EJERCICIO PROPUESTO: Escala solo el tramo que va desde la línea que contiene "Viewport: 732px width, 468px" hasta la que contiene "pos(156,654)", ambas incluidas, y reprodúcelo completo con las solicitudes. Multiplica por 2 cada coordenada de las respuestas y redondea a enteros con las mitades hacia arriba, sin alterar ningún otro número.

FILAS POR PROCESAR:

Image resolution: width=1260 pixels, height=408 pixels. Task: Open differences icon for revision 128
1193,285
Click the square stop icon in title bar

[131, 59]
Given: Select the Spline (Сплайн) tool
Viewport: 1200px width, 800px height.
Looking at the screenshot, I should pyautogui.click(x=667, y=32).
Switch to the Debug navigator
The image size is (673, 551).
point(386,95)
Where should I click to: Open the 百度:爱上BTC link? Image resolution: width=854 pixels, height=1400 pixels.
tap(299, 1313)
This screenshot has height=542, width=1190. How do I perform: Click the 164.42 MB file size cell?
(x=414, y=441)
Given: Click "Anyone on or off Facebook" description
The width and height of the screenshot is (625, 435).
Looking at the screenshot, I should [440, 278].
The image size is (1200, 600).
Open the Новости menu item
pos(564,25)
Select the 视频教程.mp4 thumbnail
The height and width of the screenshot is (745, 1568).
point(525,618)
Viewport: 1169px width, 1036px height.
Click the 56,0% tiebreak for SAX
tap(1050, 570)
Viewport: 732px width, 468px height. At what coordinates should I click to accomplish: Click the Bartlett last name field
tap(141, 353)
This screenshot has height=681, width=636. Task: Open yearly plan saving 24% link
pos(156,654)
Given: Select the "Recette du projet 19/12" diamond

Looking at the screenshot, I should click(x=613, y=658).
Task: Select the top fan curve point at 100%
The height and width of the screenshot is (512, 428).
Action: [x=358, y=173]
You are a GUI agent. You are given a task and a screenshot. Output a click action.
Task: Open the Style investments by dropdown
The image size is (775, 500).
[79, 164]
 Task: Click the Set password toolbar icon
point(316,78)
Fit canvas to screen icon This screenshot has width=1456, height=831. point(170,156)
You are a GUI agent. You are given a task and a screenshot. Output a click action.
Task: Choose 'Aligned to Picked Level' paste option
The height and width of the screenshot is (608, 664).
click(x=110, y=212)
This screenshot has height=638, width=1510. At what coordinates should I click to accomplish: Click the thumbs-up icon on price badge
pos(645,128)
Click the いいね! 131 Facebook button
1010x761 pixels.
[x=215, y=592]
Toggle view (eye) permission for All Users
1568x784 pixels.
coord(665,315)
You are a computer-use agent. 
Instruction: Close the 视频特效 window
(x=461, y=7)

RESULTADO DEL EJERCICIO:
Viewport: 732px width, 468px height. At what coordinates should I click to accomplish: Click the Bartlett last name field
tap(282, 706)
This screenshot has height=681, width=636. Task: Open yearly plan saving 24% link
pos(312,1308)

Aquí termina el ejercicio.